[Data section — start]

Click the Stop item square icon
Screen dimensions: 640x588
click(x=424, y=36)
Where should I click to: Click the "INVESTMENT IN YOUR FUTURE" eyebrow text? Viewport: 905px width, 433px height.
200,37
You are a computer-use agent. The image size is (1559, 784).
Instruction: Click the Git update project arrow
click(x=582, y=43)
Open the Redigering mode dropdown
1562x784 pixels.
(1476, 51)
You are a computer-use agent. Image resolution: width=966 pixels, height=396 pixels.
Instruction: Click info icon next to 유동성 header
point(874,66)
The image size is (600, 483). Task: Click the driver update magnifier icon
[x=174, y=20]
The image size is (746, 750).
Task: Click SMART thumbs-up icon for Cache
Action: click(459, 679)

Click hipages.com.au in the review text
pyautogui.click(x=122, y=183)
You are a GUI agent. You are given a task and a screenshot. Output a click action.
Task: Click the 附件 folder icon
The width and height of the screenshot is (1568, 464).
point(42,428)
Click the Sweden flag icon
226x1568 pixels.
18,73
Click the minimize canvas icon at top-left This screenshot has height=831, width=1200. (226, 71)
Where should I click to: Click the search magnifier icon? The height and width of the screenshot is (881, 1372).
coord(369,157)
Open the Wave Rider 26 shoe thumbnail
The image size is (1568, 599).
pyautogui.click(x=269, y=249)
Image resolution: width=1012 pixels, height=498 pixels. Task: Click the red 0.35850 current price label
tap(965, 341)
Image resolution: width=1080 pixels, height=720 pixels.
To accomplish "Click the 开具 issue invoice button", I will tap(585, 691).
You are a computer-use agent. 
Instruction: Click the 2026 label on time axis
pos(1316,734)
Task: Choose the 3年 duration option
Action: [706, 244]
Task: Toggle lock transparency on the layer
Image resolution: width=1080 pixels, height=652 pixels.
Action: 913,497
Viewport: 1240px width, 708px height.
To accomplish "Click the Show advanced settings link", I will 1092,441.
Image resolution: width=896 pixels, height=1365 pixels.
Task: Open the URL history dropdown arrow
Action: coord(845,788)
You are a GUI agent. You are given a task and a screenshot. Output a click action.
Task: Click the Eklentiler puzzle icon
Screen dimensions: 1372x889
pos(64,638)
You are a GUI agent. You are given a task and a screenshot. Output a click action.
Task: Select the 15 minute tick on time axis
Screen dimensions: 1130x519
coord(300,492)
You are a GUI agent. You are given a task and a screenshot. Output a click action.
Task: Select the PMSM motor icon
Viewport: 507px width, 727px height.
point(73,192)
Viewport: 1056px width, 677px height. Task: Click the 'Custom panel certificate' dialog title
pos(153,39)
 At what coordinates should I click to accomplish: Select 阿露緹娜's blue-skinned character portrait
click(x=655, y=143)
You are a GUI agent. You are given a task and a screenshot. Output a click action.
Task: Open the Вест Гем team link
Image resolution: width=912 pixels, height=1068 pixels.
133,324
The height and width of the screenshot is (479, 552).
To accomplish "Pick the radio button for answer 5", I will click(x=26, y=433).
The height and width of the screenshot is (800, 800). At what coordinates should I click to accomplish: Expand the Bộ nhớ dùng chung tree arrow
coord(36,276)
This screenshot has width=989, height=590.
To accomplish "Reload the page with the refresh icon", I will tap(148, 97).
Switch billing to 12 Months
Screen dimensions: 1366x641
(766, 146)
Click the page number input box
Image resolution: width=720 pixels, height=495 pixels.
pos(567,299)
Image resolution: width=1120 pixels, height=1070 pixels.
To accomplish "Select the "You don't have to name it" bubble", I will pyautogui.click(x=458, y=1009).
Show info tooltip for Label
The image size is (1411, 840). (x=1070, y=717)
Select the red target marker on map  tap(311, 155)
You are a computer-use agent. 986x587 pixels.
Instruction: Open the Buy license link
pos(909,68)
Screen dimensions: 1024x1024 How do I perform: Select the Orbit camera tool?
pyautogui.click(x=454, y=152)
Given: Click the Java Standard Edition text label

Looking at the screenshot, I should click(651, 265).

[Data section — finish]

# [Problem to solve]
Each line of the records above must be copied exactly.

# [Task output]
Click the Stop item square icon
Screen dimensions: 640x588
click(x=424, y=36)
Where should I click to: Click the "INVESTMENT IN YOUR FUTURE" eyebrow text? Viewport: 905px width, 433px height.
200,37
You are a computer-use agent. The image size is (1559, 784).
Instruction: Click the Git update project arrow
click(x=582, y=43)
Open the Redigering mode dropdown
1562x784 pixels.
(1476, 51)
You are a computer-use agent. Image resolution: width=966 pixels, height=396 pixels.
Instruction: Click info icon next to 유동성 header
point(874,66)
The image size is (600, 483). Task: Click the driver update magnifier icon
[x=174, y=20]
The image size is (746, 750).
Task: Click SMART thumbs-up icon for Cache
Action: click(459, 679)

Click hipages.com.au in the review text
pyautogui.click(x=122, y=183)
You are a GUI agent. You are given a task and a screenshot. Output a click action.
Task: Click the 附件 folder icon
The width and height of the screenshot is (1568, 464).
point(42,428)
Click the Sweden flag icon
226x1568 pixels.
18,73
Click the minimize canvas icon at top-left This screenshot has height=831, width=1200. (226, 71)
Where should I click to: Click the search magnifier icon? The height and width of the screenshot is (881, 1372).
coord(369,157)
Open the Wave Rider 26 shoe thumbnail
The image size is (1568, 599).
pyautogui.click(x=269, y=249)
Image resolution: width=1012 pixels, height=498 pixels. Task: Click the red 0.35850 current price label
tap(965, 341)
Image resolution: width=1080 pixels, height=720 pixels.
To accomplish "Click the 开具 issue invoice button", I will tap(585, 691).
You are a computer-use agent. 
Instruction: Click the 2026 label on time axis
pos(1316,734)
Task: Choose the 3年 duration option
Action: [706, 244]
Task: Toggle lock transparency on the layer
Image resolution: width=1080 pixels, height=652 pixels.
Action: 913,497
Viewport: 1240px width, 708px height.
To accomplish "Click the Show advanced settings link", I will 1092,441.
Image resolution: width=896 pixels, height=1365 pixels.
Task: Open the URL history dropdown arrow
Action: coord(845,788)
You are a GUI agent. You are given a task and a screenshot. Output a click action.
Task: Click the Eklentiler puzzle icon
Screen dimensions: 1372x889
pos(64,638)
You are a GUI agent. You are given a task and a screenshot. Output a click action.
Task: Select the 15 minute tick on time axis
Screen dimensions: 1130x519
coord(300,492)
You are a GUI agent. You are given a task and a screenshot. Output a click action.
Task: Select the PMSM motor icon
Viewport: 507px width, 727px height.
point(73,192)
Viewport: 1056px width, 677px height. Task: Click the 'Custom panel certificate' dialog title
pos(153,39)
 At what coordinates should I click to accomplish: Select 阿露緹娜's blue-skinned character portrait
click(x=655, y=143)
You are a GUI agent. You are given a task and a screenshot. Output a click action.
Task: Open the Вест Гем team link
Image resolution: width=912 pixels, height=1068 pixels.
133,324
The height and width of the screenshot is (479, 552).
To accomplish "Pick the radio button for answer 5", I will click(x=26, y=433).
The height and width of the screenshot is (800, 800). At what coordinates should I click to accomplish: Expand the Bộ nhớ dùng chung tree arrow
coord(36,276)
This screenshot has width=989, height=590.
To accomplish "Reload the page with the refresh icon", I will tap(148, 97).
Switch billing to 12 Months
Screen dimensions: 1366x641
(766, 146)
Click the page number input box
Image resolution: width=720 pixels, height=495 pixels.
pos(567,299)
Image resolution: width=1120 pixels, height=1070 pixels.
To accomplish "Select the "You don't have to name it" bubble", I will pyautogui.click(x=458, y=1009).
Show info tooltip for Label
The image size is (1411, 840). (x=1070, y=717)
Select the red target marker on map  tap(311, 155)
You are a computer-use agent. 986x587 pixels.
Instruction: Open the Buy license link
pos(909,68)
Screen dimensions: 1024x1024 How do I perform: Select the Orbit camera tool?
pyautogui.click(x=454, y=152)
Given: Click the Java Standard Edition text label

Looking at the screenshot, I should click(651, 265).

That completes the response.